06Which has better profit margins — CREV or LCII or FOXF or ALSN?
Allison Transmission Holdings, Inc.
(ALSN) is the more profitable company, earning 20. 7% net margin versus -309. 4% for Carbon Revolution Public Limited Ordinary Shares — meaning it keeps 20. 7% of every revenue dollar as bottom-line profit. Operating margin tells a similar story: ALSN leads at 32. 3% versus -235. 9% for CREV. At the gross margin level — before operating expenses — ALSN leads at 48. 4%, reflecting greater pricing power or product mix advantage. Stronger margins indicate durable pricing power, lower cost of revenue, or higher mix of software/services. They are one of the clearest signs of business quality.
07Is CREV or LCII or FOXF or ALSN more undervalued right now?
The PEG ratio (forward P/E divided by expected earnings growth rate) is the most precise measure of undervaluation relative to growth potential.
By this metric, Allison Transmission Holdings, Inc. (ALSN) is the more undervalued stock at a PEG of 0. 60x versus LCI Industries's 3. 48x. A PEG below 1. 0 is traditionally considered the threshold for growth-adjusted undervaluation. On forward earnings alone, LCI Industries (LCII) trades at 13. 4x forward P/E versus 18. 4x for Fox Factory Holding Corp. — 5. 0x cheaper on a one-year earnings basis. Analyst consensus price targets imply the most upside for LCII: 29. 3% to $150. 60.
08Which pays a better dividend — CREV or LCII or FOXF or ALSN?
In this comparison, LCII (3.
9% yield), ALSN (0. 9% yield) pay a dividend. CREV, FOXF do not pay a meaningful dividend and should not be held primarily for income.
09Is CREV or LCII or FOXF or ALSN better for a retirement portfolio?
For long-horizon retirement investors, Allison Transmission Holdings, Inc.

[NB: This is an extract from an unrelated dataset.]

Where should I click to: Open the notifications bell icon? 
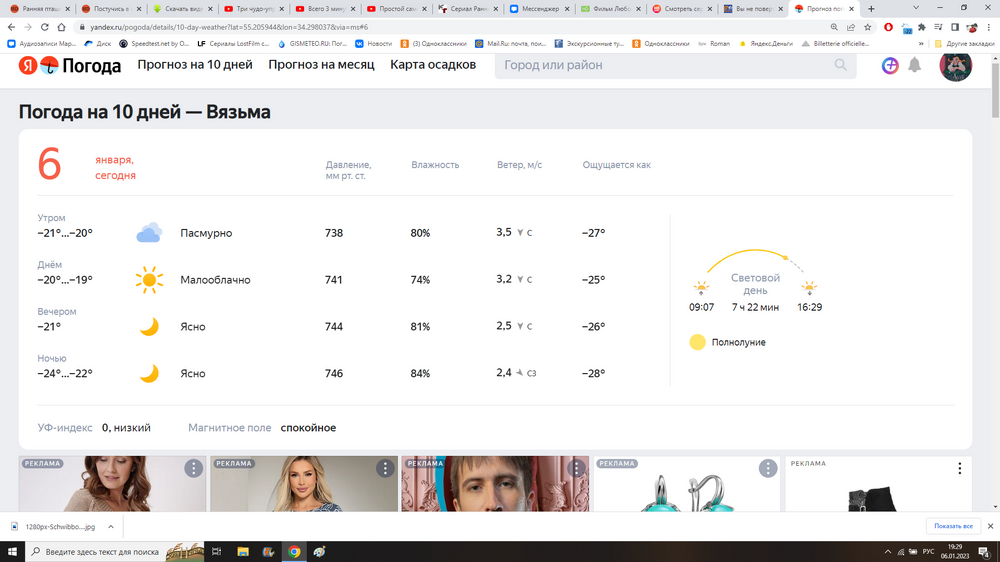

(ALSN) is the stronger choice — it scores higher on the combination of lower volatility, dividend reliability, and long-term compounding (low volatility (β 1. 11), 0. 9% yield, +373. 8% 10Y return). Carbon Revolution Public Limited Ordinary Shares (CREV) carries a higher beta of 1. 92 — meaning larger drawdowns in market downturns, which matters significantly when you cannot wait years for a recovery. Both have compounded well over 10 years (ALSN: +373. 8%, CREV: -98. 6%), confirming both are viable long-term holds — but the lower-volatility option typically results in less emotional selling during corrections. Retirement portfolios generally favour predictability over maximum returns. Consult a financial advisor before making allocation decisions.
10What are the main differences between CREV and LCII and FOXF and ALSN?
Both stocks operate in the Consumer Cyclical sector, making this a peer-level intra-sector comparison — the same macro tailwinds and headwinds will affect both.
In terms of investment character: CREV is a small-cap high-growth stock; LCII is a small-cap deep-value stock; FOXF is a small-cap quality compounder stock; ALSN is a mid-cap deep-value stock. LCII, ALSN pay a dividend while CREV, FOXF do not, making them suitable for different income and tax situations. These fundamental differences mean investors should not choose between them on a single metric — the "better stock" depends entirely on which of these characteristics aligns with your investment strategy.
Find Stocks Like These
Explore pre-built screens for each stock's profile, or build a custom screen to find stocks that outperform all of them.
You Might Also Compare
Based on how these companies actually compete and overlap — not just which sector they're filed under.